World War II Airfields
By the end of the Second World War, there were more than 600 airfields in England. Some were used by the Royal Air Force (RAF) but many of them were built to accommodate the Eighth and Ninth United States Army Air Force (USAAF) squadrons which began arriving in 1943, in preparation for the invasion of Europe. The speed with which the bases were built is astounding. In 1939 there were only three operational fields in Essex. By 1941 there were six, and by the end of the war, there were 23. There were 18 in Hertfordshire, most of them used primarily by single-engine fighter or army cooperation aircraft. Many of the Essex bases were used by American squadrons equipped with the Martin B-26 Marauder medium bomber.
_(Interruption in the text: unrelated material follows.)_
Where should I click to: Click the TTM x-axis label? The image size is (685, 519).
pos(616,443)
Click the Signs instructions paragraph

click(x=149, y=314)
The Air Ministry Department of Works had a large depot in the Netteswell Road, west of Harlow, which can be seen in an oblique aerial photo looking eastward over the town, taken in October 1947. There was no airfield at Harlow, but the town was surrounded by them. There were RAF fields at Hundson and Sawbridgeworth in Hertfordshire, North Weald and Stansted Mountfichet in Essex; and USAAF bases at Matching, Chipping Ongar (Willingdale) and Great Saling (Andrewsfield). Each of the American bases accommodated one four-squadron Bomb Group: the 391st at Matching, the 387th at Willingale, and the 322nd at Andrewsfield. In general the fields had 35 foot wide taxiways and 150 foot wide runways, most of which have either been reduced in width, or removed, especially those that were made of some kind of metal tracking. But there are enough of the concrete ones still in use as farm tracks or sections of road to provide some idea of the extent of the land taken up by the various bases. They are poignant reminders of an important piece of English history that is not as well remembered as it might be.
“Never again is such a panoply of might likely to be assembled, and it is sad that so little remains now of airfields where happiness, pathos and courage were inextricably mixed. Perhaps one day people will visit some of them, centuries hence, to feel something of their history which, to them, will be as distant as the castles of the Middle Ages are to us. They will find little, and certainly not the memorial one might expect. What is certain is that they will never be able to appreciate the thrill of having been around when it all happened”. Michael J.F. Bowyer, Action Stations: Wartime military airfields of East Anglia 1939-1945. (1979), p. 23.